Combined MEK and STAT3 Inhibition Uncovers Stromal Plasticity by Enriching for Cancer-Associated Fibroblasts With Mesenchymal Stem Cell-Like Features to Overcome Immunotherapy Resistance in Pancreatic Cancer

Abstract

Background & aims: We have shown that reciprocally activated rat sarcoma (RAS)/mitogen-activated protein kinase/extracellular signal-regulated kinase (MEK) and Janus kinase/signal transducer and activator of transcription 3 (STAT3) pathways mediate therapeutic resistance in pancreatic ductal adenocarcinoma (PDAC), while combined MEK and STAT3 inhibition (MEKi+STAT3i) overcomes such resistance and alters stromal architecture.
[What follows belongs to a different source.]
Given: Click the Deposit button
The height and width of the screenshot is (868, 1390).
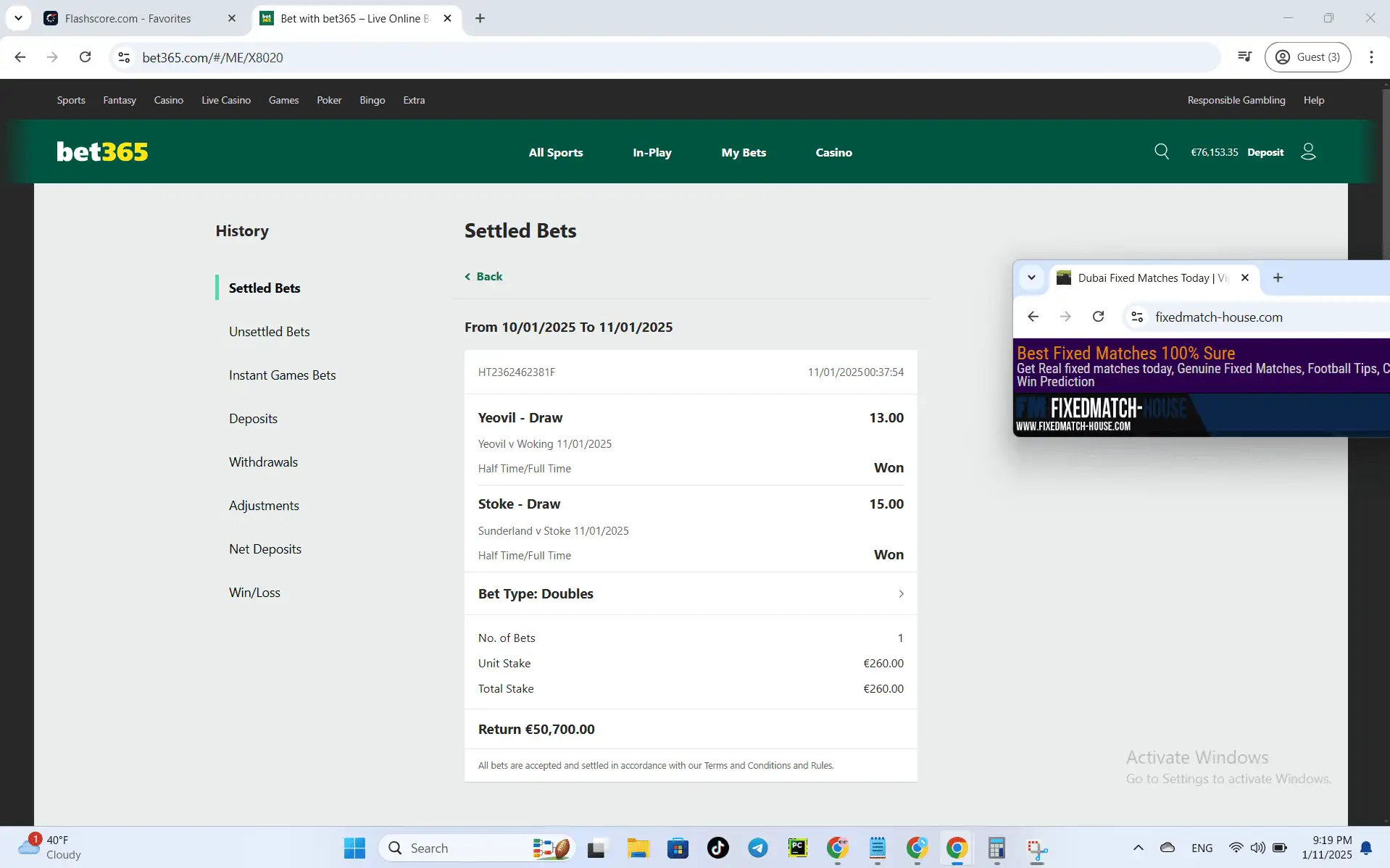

We now determine whether MEKi+STAT3i reprograms the cancer-associated fibroblast (CAF) and immune microenvironment to overcome resistance to immune checkpoint inhibition in PDAC.
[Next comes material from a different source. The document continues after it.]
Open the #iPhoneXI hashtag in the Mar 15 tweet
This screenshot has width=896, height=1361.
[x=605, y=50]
Methods: CAF and immune cell transcriptomes in MEKi (trametinib)+STAT3i (ruxolitinib)-treated vs vehicle-treated Ptf1a^Cre/+;LSL-Kras^G12D/+;Tgfbr2^flox/flox (PKT) tumors were examined via single-cell RNA sequencing (scRNAseq). Clustered regularly interspaced short palindromic repeats/clustered regularly interspaced short palindromic repeats associated protein 9 silencing of CAF-restricted Map2k1/Mek1 or Stat3, or both, enabled interrogation of CAF-dependent effects on immunologic remodeling in orthotopic models. Tumor growth, survival, and immune profiling via mass cytometry by time-of-flight were examined in PKT mice treated with vehicle, anti-programmed cell death protein 1 (PD-1) monotherapy, and MEKi+STAT3i combined with anti-PD1.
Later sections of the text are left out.